Nothing should be left out: repeat all the data exactly.
[Opening DATA FOR ANALYSIS section]
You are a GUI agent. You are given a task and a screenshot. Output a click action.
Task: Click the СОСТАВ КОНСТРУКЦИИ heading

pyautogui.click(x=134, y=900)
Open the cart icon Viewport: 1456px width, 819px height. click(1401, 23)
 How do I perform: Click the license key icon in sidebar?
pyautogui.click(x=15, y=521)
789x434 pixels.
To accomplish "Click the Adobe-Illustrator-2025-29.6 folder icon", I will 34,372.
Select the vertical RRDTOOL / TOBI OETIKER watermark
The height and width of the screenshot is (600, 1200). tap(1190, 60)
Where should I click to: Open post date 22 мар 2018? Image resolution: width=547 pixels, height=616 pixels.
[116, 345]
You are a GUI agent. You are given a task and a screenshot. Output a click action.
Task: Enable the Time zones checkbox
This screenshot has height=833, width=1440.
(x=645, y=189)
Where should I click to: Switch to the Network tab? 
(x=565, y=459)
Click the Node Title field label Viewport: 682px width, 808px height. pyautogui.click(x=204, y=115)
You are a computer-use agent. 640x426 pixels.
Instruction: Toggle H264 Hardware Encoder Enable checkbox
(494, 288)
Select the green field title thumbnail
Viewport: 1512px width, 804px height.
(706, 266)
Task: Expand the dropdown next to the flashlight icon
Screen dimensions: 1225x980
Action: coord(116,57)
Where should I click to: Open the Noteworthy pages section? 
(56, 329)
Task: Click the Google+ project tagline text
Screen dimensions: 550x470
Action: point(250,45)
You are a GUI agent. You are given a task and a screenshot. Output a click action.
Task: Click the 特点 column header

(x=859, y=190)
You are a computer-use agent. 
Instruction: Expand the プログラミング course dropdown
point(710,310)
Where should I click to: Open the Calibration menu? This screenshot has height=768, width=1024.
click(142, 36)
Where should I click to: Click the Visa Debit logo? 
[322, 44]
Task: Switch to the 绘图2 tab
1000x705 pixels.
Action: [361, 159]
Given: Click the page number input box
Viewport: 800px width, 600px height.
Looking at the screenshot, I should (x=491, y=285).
[Closing DATA FOR ANALYSIS section]
RESPONSE –
You are a GUI agent. You are given a task and a screenshot. Output a click action.
Task: Click the СОСТАВ КОНСТРУКЦИИ heading

pyautogui.click(x=134, y=900)
Open the cart icon Viewport: 1456px width, 819px height. click(1401, 23)
 How do I perform: Click the license key icon in sidebar?
pyautogui.click(x=15, y=521)
789x434 pixels.
To accomplish "Click the Adobe-Illustrator-2025-29.6 folder icon", I will 34,372.
Select the vertical RRDTOOL / TOBI OETIKER watermark
The height and width of the screenshot is (600, 1200). tap(1190, 60)
Where should I click to: Open post date 22 мар 2018? Image resolution: width=547 pixels, height=616 pixels.
[116, 345]
You are a GUI agent. You are given a task and a screenshot. Output a click action.
Task: Enable the Time zones checkbox
This screenshot has height=833, width=1440.
(x=645, y=189)
Where should I click to: Switch to the Network tab? 
(x=565, y=459)
Click the Node Title field label Viewport: 682px width, 808px height. pyautogui.click(x=204, y=115)
You are a computer-use agent. 640x426 pixels.
Instruction: Toggle H264 Hardware Encoder Enable checkbox
(494, 288)
Select the green field title thumbnail
Viewport: 1512px width, 804px height.
(706, 266)
Task: Expand the dropdown next to the flashlight icon
Screen dimensions: 1225x980
Action: coord(116,57)
Where should I click to: Open the Noteworthy pages section? 
(56, 329)
Task: Click the Google+ project tagline text
Screen dimensions: 550x470
Action: point(250,45)
You are a GUI agent. You are given a task and a screenshot. Output a click action.
Task: Click the 特点 column header

(x=859, y=190)
You are a computer-use agent. 
Instruction: Expand the プログラミング course dropdown
point(710,310)
Where should I click to: Open the Calibration menu? This screenshot has height=768, width=1024.
click(142, 36)
Where should I click to: Click the Visa Debit logo? 
[322, 44]
Task: Switch to the 绘图2 tab
1000x705 pixels.
Action: [361, 159]
Given: Click the page number input box
Viewport: 800px width, 600px height.
Looking at the screenshot, I should (x=491, y=285).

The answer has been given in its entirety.